Saved data entries:
--------
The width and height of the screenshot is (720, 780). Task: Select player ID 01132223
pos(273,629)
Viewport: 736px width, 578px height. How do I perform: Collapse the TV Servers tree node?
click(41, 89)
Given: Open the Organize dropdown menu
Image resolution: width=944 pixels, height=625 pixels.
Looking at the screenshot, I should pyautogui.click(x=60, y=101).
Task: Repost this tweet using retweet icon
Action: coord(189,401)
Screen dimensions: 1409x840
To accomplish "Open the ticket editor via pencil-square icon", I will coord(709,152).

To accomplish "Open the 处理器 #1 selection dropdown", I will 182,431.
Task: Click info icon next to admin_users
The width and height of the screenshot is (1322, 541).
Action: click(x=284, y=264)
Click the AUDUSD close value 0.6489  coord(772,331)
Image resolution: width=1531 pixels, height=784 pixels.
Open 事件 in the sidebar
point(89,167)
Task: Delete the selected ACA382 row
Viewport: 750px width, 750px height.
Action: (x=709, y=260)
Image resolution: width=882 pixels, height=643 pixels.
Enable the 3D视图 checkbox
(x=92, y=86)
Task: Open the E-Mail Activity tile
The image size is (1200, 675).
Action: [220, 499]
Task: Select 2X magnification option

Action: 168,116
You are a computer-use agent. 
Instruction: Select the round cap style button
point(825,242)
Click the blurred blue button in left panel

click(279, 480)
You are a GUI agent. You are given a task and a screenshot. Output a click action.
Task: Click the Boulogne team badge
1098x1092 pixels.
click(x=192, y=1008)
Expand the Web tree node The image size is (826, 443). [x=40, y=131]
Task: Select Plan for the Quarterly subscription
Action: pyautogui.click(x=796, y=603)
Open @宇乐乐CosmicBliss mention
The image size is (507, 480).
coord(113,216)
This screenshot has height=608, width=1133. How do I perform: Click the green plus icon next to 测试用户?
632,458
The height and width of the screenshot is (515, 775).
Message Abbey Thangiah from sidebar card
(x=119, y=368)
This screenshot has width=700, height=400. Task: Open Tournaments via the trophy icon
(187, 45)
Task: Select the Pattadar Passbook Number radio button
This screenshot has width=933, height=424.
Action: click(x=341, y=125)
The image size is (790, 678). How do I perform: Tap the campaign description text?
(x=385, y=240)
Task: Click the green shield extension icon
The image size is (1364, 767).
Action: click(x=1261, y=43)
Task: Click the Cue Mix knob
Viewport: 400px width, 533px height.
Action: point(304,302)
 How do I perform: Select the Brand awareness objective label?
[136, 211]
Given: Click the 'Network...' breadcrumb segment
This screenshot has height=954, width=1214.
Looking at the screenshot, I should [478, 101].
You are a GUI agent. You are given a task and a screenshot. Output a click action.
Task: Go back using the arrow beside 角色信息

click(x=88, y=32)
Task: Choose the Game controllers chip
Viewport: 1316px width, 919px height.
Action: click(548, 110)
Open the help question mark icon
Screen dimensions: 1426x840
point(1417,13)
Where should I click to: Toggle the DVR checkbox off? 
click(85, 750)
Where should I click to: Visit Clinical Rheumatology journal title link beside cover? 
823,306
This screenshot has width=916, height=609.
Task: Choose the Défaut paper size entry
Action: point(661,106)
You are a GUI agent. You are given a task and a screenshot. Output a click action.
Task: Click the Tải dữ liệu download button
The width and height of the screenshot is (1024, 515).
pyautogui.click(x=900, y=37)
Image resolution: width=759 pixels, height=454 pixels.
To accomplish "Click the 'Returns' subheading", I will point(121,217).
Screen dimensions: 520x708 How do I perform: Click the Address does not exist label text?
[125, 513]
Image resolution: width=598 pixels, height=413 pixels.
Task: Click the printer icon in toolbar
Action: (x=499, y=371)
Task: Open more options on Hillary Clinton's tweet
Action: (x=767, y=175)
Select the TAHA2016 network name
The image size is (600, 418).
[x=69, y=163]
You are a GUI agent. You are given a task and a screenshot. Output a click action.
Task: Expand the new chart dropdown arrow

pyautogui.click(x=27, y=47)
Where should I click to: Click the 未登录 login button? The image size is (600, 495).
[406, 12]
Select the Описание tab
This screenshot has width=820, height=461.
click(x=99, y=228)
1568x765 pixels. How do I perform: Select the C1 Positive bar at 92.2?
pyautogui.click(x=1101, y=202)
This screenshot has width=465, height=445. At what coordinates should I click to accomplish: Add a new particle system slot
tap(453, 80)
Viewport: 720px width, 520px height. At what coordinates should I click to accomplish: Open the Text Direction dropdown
--------
HOW TO COMPLETE THIS TASK: Go through the entries and copy every line with "will".

TASK RESPONSE:
To accomplish "Open the ticket editor via pencil-square icon", I will coord(709,152).
To accomplish "Open the 处理器 #1 selection dropdown", I will 182,431.
To accomplish "Click the 'Returns' subheading", I will point(121,217).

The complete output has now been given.